Tuesday, May 19, 2009

Panel Members Call for En Banc Reconsideration of Whether Federal Sentence May Be Ordered to Run Consecutively to Yet-To-Be-Imposed State Sentence

United States v. Garcia-Espinoza, No. 08-10775 (5th Cir. May 15, 2009) (per curiam) (unpublished)

Sometimes you find the most interesting things in unpublished opinions. Like a call for the court to reconsider earlier precent en banc in light of 1) a long-standing circuit split, and 2) the Government's belief that the earlier precedent was wrongly decided.

In this case, the split is over whether 18 U.S.C. § 3584(a) permits a district court to order that a federal sentence run consecutively to an anticipated, but yet-to-be-imposed, state sentence. Nearly two decades ago, in United States v. Brown, 920 F.2d 1212, the Fifth Circuit answered that question "yes." Over the years, some circuits have reached the same conclusion as Brown, while others have disagreed, creating at least a 4-4 split.

Which brings us to Mr. Garcia's case. At his sentencing for illegal reentry, the district court "ordered his federal sentence to run consecutively to a not-yet-imposed state sentence." Garcia appealed, and the panel affirmed the sentence due to Brown.

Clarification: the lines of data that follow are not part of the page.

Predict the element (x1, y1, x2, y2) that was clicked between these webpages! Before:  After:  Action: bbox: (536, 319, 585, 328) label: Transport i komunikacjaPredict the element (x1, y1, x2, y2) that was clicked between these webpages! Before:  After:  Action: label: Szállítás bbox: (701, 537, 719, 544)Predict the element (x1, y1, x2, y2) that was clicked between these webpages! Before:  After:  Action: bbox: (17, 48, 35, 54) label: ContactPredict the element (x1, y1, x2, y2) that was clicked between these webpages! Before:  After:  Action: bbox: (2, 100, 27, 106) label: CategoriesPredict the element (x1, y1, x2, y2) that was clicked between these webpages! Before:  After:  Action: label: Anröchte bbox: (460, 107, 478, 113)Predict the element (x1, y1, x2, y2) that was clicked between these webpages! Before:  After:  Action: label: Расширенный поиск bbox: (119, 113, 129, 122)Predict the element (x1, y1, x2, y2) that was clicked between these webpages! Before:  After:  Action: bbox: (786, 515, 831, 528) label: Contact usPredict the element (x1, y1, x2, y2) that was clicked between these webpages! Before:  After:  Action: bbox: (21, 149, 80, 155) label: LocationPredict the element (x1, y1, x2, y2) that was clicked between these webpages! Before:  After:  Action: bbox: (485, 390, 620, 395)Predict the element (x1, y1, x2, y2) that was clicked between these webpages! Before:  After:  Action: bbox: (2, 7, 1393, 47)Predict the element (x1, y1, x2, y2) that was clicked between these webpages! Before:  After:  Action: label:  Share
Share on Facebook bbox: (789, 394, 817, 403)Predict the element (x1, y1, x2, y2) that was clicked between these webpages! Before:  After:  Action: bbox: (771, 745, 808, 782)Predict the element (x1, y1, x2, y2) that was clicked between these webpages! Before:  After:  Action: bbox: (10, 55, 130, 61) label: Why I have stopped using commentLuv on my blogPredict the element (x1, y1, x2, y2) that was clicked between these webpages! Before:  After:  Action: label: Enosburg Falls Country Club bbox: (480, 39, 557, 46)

Judge Owen, joined by Judge Dennis (but not Judge King, who was also on the panel), concurred, suggesting that the court should reconsider the issue en banc. Not only because of the circuit split, but also because the Government now says that the Fifth Circuit "in an appropriate case, should overrule or modify United States v. Brown [citations omitted] and hold that 18 U.S.C. § 3584(a) does not authorize a district court to order that the federal term of imprisonment be served consecutively to a yet-to-be-imposed state sentence." (second alteration in Garcia-Espinoza). That's not to say the Government believes Garcia-Espinoza to be an appropriate case:
The Government contends that we should not revisit Brown in the present case because the defendant has now served his state sentence and cannot receive credit toward his federal sentence, thus making this matter moot. I disagree. The Bureau of Prisons (BOP) has the authority to implement a concurrent sentence by retroactively designating the state prison in which the defendant served his state sentence as the place for service of his federal sentence as well. Thus, if we were to vacate and remand for resentencing and the district court imposed a concurrent sentence, the BOP could still implement that sentence notwithstanding the fact that the defendant has already served the entirety of his state sentence in a state prison.
Intriguing. Make sure you preserve the issue. (Wouldn't hurt to keep that anti-mootness argument handy, too.) You could also ask the district judge not to do this in the first place, citing the Government's position as support.